## WHAT TO WORK ON
Rewrite the records, from their first line through the line containing "point(1411,6)", as a JSON list of strings with one string per line, skipping blank lines. Leave the pictures out, and include no lines after that endpoint.

## GIVEN INFORMATION
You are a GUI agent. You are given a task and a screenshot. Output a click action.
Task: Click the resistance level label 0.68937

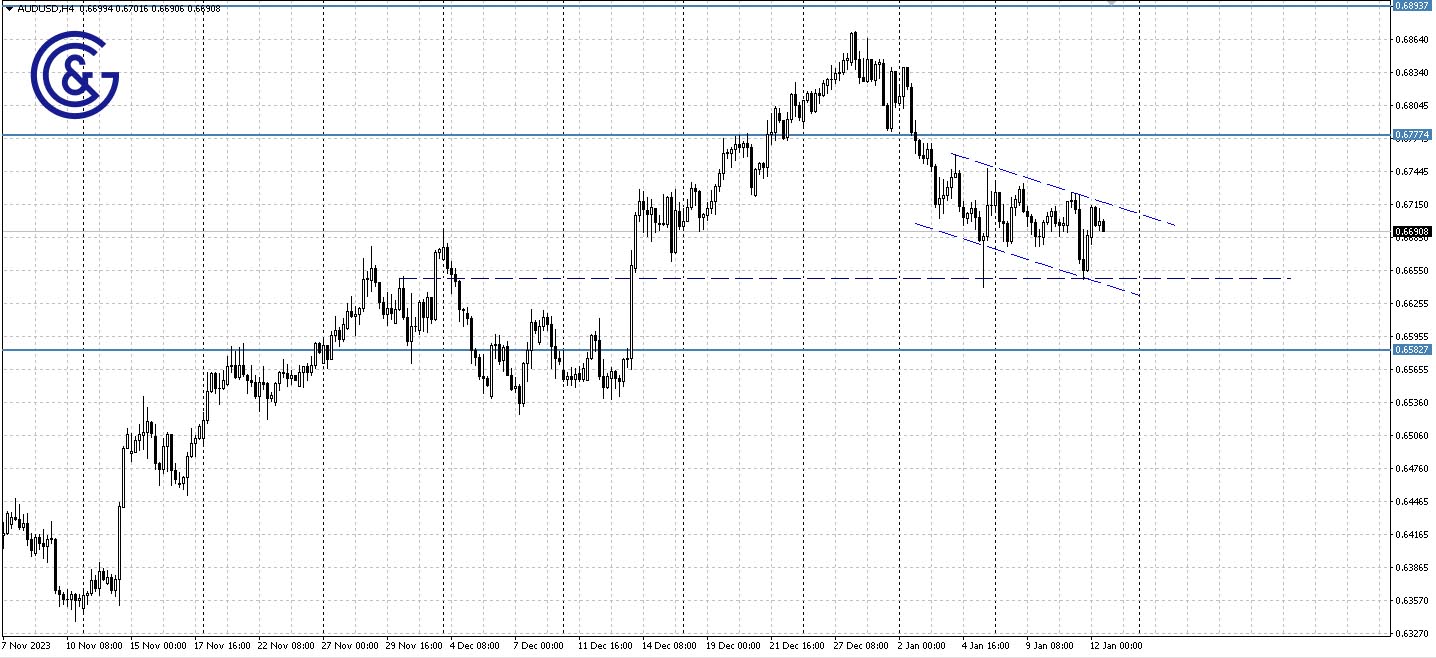point(1411,6)
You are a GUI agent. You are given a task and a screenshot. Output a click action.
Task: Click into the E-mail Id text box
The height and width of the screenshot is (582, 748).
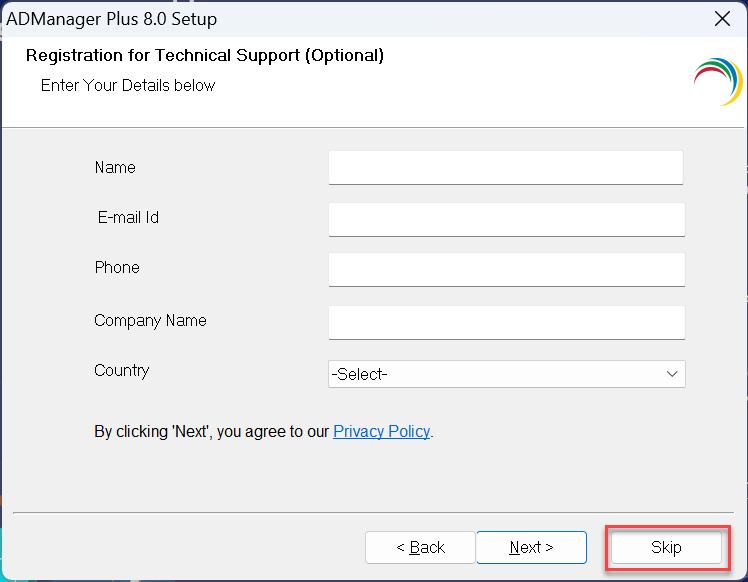tap(505, 219)
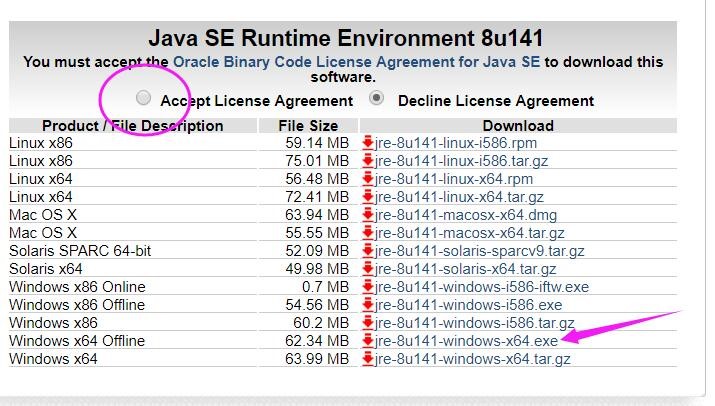Click the Java SE Runtime Environment 8u141 heading
This screenshot has width=715, height=406.
(x=346, y=39)
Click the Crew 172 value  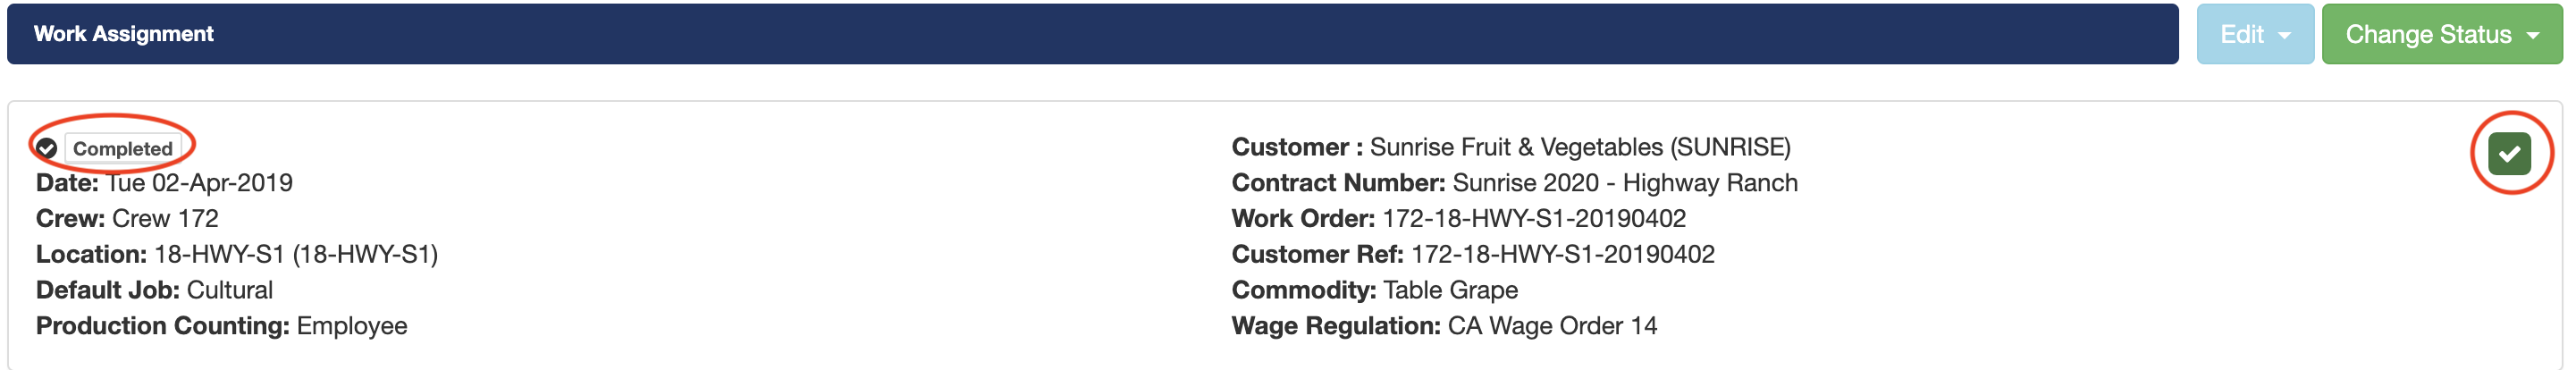(x=165, y=219)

## RESULT
[
  "You are a GUI agent. You are given a task and a screenshot. Output a click action.",
  "Task: Click the resistance level label 0.68937",
  "point(1411,6)"
]